毎日オイルタイプを使うと乾燥や負担に、逆にしっかりメイクの日にクリームタイプで済ませると汚れ残りの原因になります。
Q9. クレンジングの時、マッサージしてもいい?
→ おすすめしません。
クレンジング中の肌は、汚れや油分で一時的に“滑りやすい状態”ですが、それに安心してマッサージをすると実際は摩擦が多くなり、赤みや乾燥、色素沈着の原因になることがあります。
「優しくなでる程度」なら良さそうに思えても、力加減は人によって千差万別。
自分では“擦ってないつもり”でも、意外と負担になっているケースが多いです。
💡 マッサージは別のステップとして、クレンジング後に専用のマッサージオイルやクリームを使って行うのがベスト。
面倒に感じるかもしれませんが、そのひと手間で肌へのダメージを最小限に抑えつつ、マッサージの効果もきちんと得られます。
Q11. 洗顔料は泡立てた方がいいの?
→ 絶対に泡立ててください。
洗顔料や石けんは、ただ水に溶かしただけでは汚れを落とす力を十分に発揮できません。
泡立てることで、界面活性剤が「ミセル」という汚れを包み込む構造をつくり、皮脂やほこりをしっかり吸着して落とすことができます。
さらに、泡をクッションにすることで 「手と肌が直接こすれない」=摩擦レス洗顔 が可能になります。
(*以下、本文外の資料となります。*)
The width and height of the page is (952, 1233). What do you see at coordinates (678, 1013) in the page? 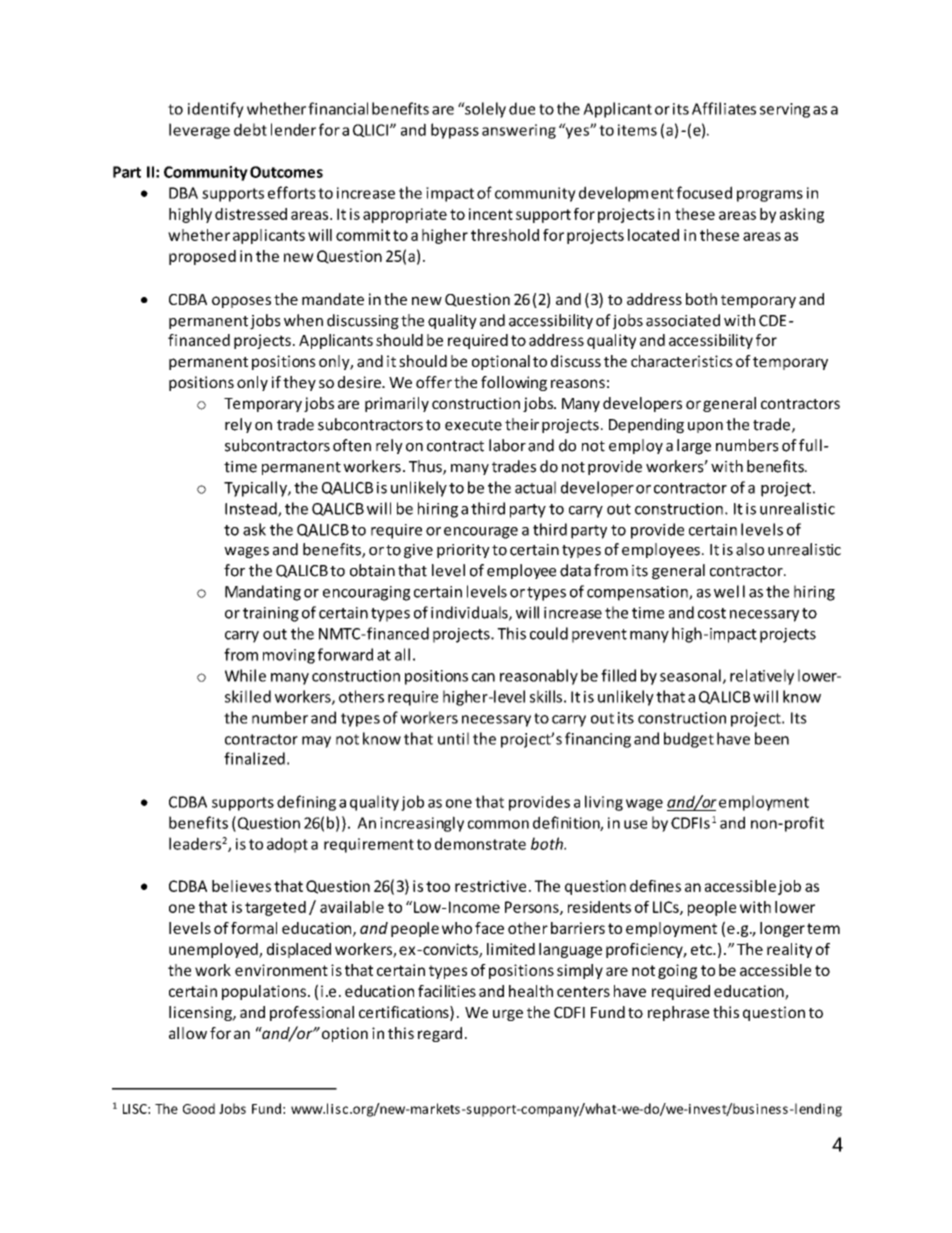
I see `rephrase` at bounding box center [678, 1013].
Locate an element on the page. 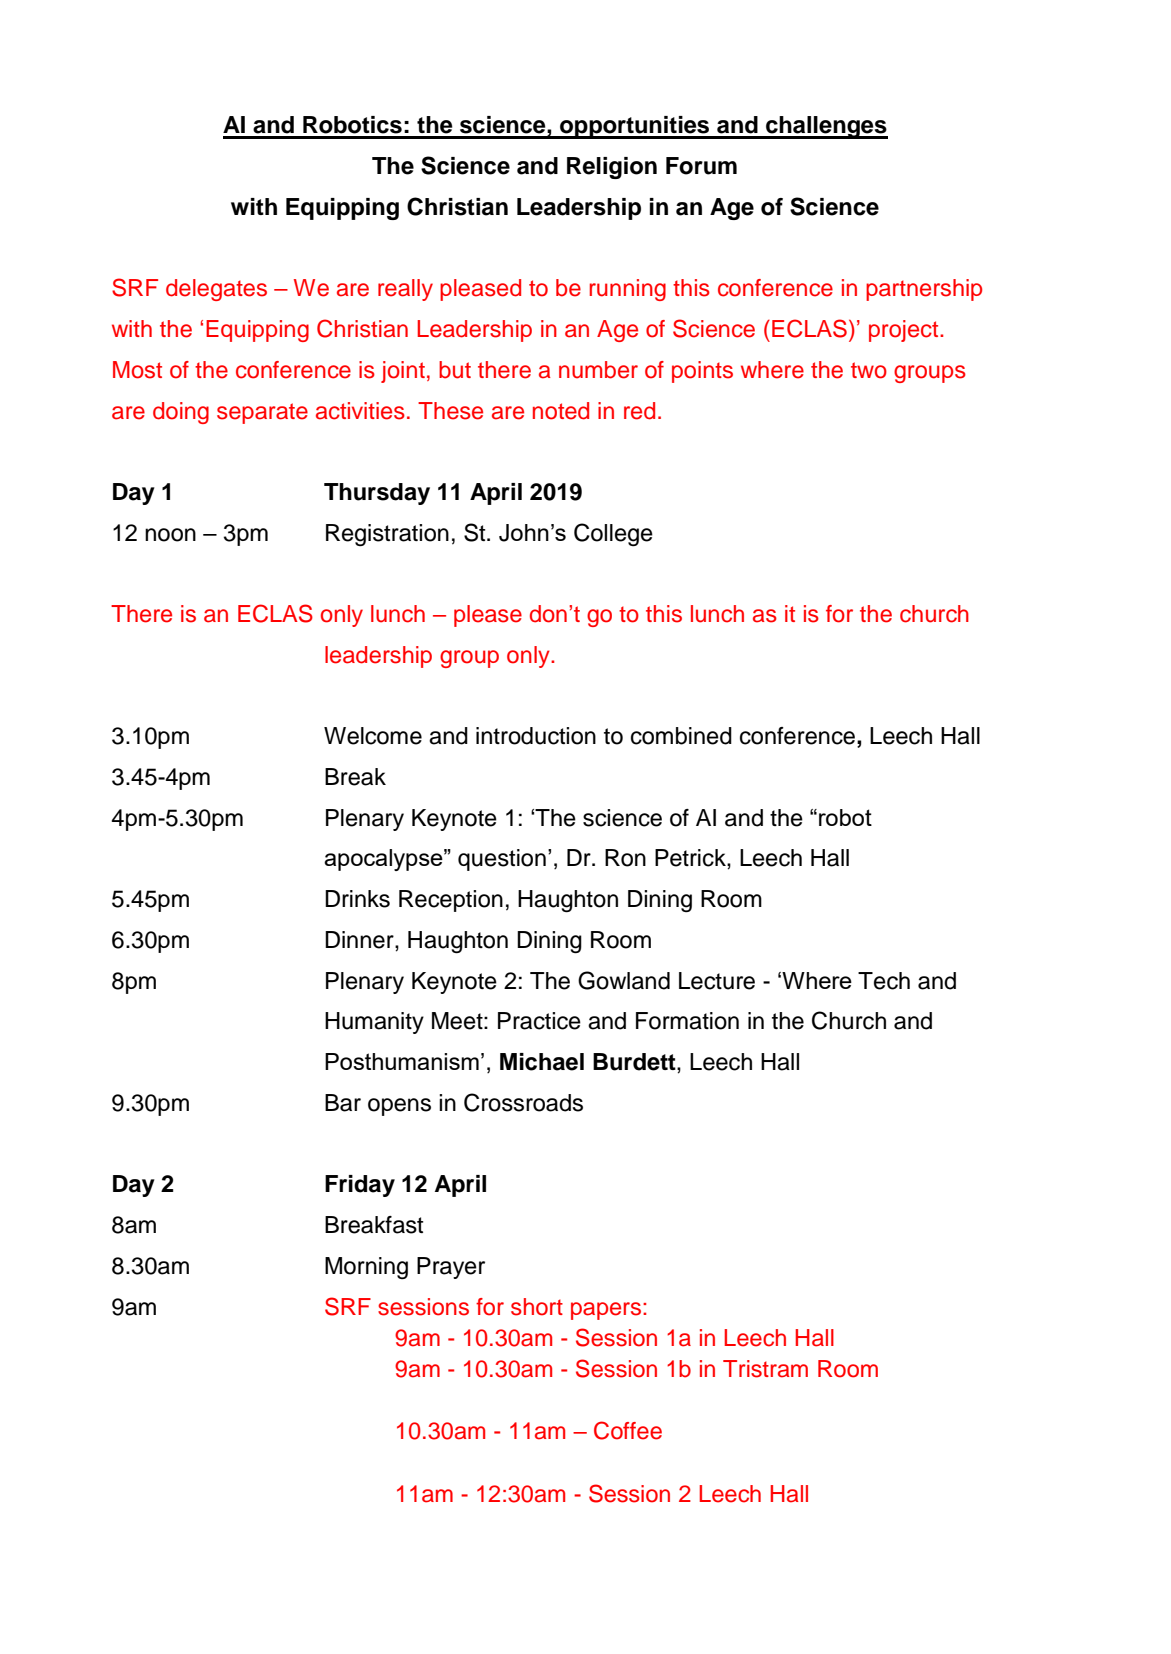  introduction is located at coordinates (536, 736).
摩擦はシミやくすみ、乾燥の大きな原因になるため、泡立ては美肌の必須ステップです。
💡 泡立てネットを使えば、短時間でキメ細かい泡が作れるのでおすすめです。
Q12.先生何使ってるの?

→ 仕事柄いろんな製品を試すのですが、いまはレカルカのクレンジング・洗顔をつかってます。
洗顔とクレンジングともに泡ででるタイプでクレンジングは低刺激で潤いを残してくれて、洗顔は弾力ある泡で余計な摩擦がかからずツルツルになります。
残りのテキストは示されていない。